WHAT YOU NEED TO DO: Retyping the entire listing exactly is the task.

START DATASET ENTRIES

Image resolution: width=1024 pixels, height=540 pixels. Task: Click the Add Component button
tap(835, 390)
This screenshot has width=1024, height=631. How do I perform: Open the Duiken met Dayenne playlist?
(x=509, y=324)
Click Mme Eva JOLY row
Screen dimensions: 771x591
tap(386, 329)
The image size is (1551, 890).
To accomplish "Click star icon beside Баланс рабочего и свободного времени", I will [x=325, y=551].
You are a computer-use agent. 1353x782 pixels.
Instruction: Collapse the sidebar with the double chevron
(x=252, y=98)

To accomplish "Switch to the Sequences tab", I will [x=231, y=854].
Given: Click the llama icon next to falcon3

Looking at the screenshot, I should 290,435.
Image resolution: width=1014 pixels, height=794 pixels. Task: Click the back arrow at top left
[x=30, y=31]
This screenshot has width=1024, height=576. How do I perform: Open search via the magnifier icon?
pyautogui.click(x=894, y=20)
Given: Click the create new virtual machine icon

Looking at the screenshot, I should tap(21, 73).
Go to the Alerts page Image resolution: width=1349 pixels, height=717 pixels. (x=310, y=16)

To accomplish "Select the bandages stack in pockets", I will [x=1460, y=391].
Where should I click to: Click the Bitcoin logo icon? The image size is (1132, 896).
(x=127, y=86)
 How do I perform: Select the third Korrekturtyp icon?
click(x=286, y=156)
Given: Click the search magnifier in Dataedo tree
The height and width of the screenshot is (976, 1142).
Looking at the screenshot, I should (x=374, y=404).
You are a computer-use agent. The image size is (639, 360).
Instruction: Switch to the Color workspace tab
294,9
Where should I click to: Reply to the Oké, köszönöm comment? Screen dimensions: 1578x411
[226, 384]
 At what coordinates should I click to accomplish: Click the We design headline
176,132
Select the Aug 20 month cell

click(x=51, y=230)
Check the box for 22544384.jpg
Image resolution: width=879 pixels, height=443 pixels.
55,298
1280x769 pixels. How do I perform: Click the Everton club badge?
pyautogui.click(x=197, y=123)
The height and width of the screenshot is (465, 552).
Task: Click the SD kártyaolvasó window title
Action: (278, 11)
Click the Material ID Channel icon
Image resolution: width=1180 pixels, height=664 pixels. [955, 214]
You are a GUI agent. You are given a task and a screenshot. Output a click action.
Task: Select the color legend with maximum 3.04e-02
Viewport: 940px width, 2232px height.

END DATASET ENTRIES

RESPONSE FOR THIS EXERCISE:
Image resolution: width=1024 pixels, height=540 pixels. Task: Click the Add Component button
tap(835, 390)
This screenshot has width=1024, height=631. How do I perform: Open the Duiken met Dayenne playlist?
(x=509, y=324)
Click Mme Eva JOLY row
Screen dimensions: 771x591
tap(386, 329)
The image size is (1551, 890).
To accomplish "Click star icon beside Баланс рабочего и свободного времени", I will [x=325, y=551].
You are a computer-use agent. 1353x782 pixels.
Instruction: Collapse the sidebar with the double chevron
(x=252, y=98)

To accomplish "Switch to the Sequences tab", I will [x=231, y=854].
Given: Click the llama icon next to falcon3

Looking at the screenshot, I should 290,435.
Image resolution: width=1014 pixels, height=794 pixels. Task: Click the back arrow at top left
[x=30, y=31]
This screenshot has width=1024, height=576. How do I perform: Open search via the magnifier icon?
pyautogui.click(x=894, y=20)
Given: Click the create new virtual machine icon

Looking at the screenshot, I should tap(21, 73).
Go to the Alerts page Image resolution: width=1349 pixels, height=717 pixels. (x=310, y=16)

To accomplish "Select the bandages stack in pockets", I will [x=1460, y=391].
Where should I click to: Click the Bitcoin logo icon? The image size is (1132, 896).
(x=127, y=86)
 How do I perform: Select the third Korrekturtyp icon?
click(x=286, y=156)
Given: Click the search magnifier in Dataedo tree
The height and width of the screenshot is (976, 1142).
Looking at the screenshot, I should (x=374, y=404).
You are a computer-use agent. The image size is (639, 360).
Instruction: Switch to the Color workspace tab
294,9
Where should I click to: Reply to the Oké, köszönöm comment? Screen dimensions: 1578x411
[226, 384]
 At what coordinates should I click to accomplish: Click the We design headline
176,132
Select the Aug 20 month cell

click(x=51, y=230)
Check the box for 22544384.jpg
Image resolution: width=879 pixels, height=443 pixels.
55,298
1280x769 pixels. How do I perform: Click the Everton club badge?
pyautogui.click(x=197, y=123)
The height and width of the screenshot is (465, 552).
Task: Click the SD kártyaolvasó window title
Action: (278, 11)
Click the Material ID Channel icon
Image resolution: width=1180 pixels, height=664 pixels. [955, 214]
You are a GUI agent. You are given a task and a screenshot. Output a click action.
Task: Select the color legend with maximum 3.04e-02
Viewport: 940px width, 2232px height.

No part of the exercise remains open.